TO DO:
**A.** In the passage on Arizona water use, write out the text from "The most effective" up to and including "rose above 6%.", swapping "farming" for "crop cultivation".
**B.** According to the passage on Arizona water use, why would restricting or retiring farming be the most effective way to address the limited water supply? Answer in one to three sentences.
**C.** Extend the passage on Arizona water use beyond its final sentence.

READING TEXT:
Where they begin to get sketchy and unrealistic is, of course, what to do about it.

Asked to prioritize possible solutions nearly half of folks (41%)
wanted to limit home construction as the first option. Many fewer saw
the best measures to address a limited water supply as water efficient
building codes (13%), drinking treated effluent (8%), raising water
rates (6%), or buying out farmers and retiring their land (5%). Some of
these priorities got more adherents as 2nd or 3rd order options, but
those options that are likely to have the greatest impact and are most
cost-effective stayed unpopular options.

The most effective and one of the most cost-effective options is to
restrict and/or retire farming. The vast majority of our region’s water use
goes to agriculture. In Arizona, farming just doesn’t make much sense,
especially when it competes with urban areas for water resources. An
acre-foot of water used for urban residential and industrial uses has a
much higher economic value than were it used for agriculture. Yet
buying out farmers and retiring the land from agricultural use, which is where more than 80% of our water goes, never
rose above 6%.

The two mutual reinforcing measures of adopting
water-efficient building codes and charging more for water are potentially very effective to encourage using what we have more efficiently. Both would
have a major impact on the way we use—and frequently waste—water.

The bad news is that building code changes have their greatest
impact only in new construction, which most folks seem to want to
limit. None-the-less, even in existing structures, higher water rates
would encourage the adoption of water-saving practices and equipment.

Saved entries:

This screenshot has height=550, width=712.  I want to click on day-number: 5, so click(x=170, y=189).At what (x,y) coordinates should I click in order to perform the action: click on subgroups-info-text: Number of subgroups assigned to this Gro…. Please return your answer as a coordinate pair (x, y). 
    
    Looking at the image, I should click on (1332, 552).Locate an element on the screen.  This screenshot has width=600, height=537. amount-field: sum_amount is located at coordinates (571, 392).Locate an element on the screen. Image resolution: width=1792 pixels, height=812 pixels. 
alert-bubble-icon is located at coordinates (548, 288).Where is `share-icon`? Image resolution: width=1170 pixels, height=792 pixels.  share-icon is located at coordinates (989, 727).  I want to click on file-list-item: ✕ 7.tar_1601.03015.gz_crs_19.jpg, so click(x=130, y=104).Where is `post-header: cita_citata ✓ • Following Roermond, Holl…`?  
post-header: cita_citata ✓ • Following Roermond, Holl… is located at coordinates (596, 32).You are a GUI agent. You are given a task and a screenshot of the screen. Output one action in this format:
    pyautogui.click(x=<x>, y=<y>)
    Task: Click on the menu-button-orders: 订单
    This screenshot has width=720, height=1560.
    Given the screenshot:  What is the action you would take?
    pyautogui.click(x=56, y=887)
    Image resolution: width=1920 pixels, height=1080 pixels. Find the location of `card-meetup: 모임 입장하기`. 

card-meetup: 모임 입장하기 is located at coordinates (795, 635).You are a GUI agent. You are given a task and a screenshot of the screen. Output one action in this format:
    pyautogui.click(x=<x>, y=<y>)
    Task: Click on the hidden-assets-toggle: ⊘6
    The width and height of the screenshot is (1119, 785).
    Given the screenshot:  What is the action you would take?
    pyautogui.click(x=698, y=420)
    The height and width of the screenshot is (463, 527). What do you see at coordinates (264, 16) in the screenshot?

RESPONSES TO THE TASKS:
**A.**
The most effective and one of the most cost-effective options is to
restrict and/or retire crop cultivation. The vast majority of our region’s water use
goes to agriculture. In Arizona, crop cultivation just doesn’t make much sense,
especially when it competes with urban areas for water resources. An
acre-foot of water used for urban residential and industrial uses has a
much higher economic value than were it used for agriculture. Yet
buying out farmers and retiring the land from agricultural use, which is where more than 80% of our water goes, never
rose above 6%.

**B.** The vast majority of the region's water use, more than 80%, goes to agriculture. An acre-foot of water used for urban residential and industrial purposes also has a much higher economic value than the same water used for farming.

**C.**
Paying more for water isn’t popular (never rising above 10%) but it
would be very effective: we value and conserve that which we pay dearly for.

Though not many people chose the ‘toilet to tap’ approach to
extending our water supplies (topping out at 11%), the survey indicates
that a surprising number of people are open to the idea. Fully 51% of
people believed that wastewater can be made safe to drink, but only 39%
were willing to belly up to the toilet themselves. Still, almost 4 out
of 10 is a surprisingly high number, which seems likely only to grow as
our situation becomes more desperate. Most people (51%) are also
prepared to pay more in order to ensure that wastewater is reused
appropriately.

There is a lot of simplistic and misdirected thinking about how to
make better use of our water, but there are signs that the political
and economic will is present to address some of our most knotty water
problems if people continue to become more educated about water issues.

Of course, none of this addresses what is perhaps one of the least understood aspects of the water crisis in Arizona: we are already deeply in overdraft in most of our aquifers, and digging ourselves ever deeper into water-debt.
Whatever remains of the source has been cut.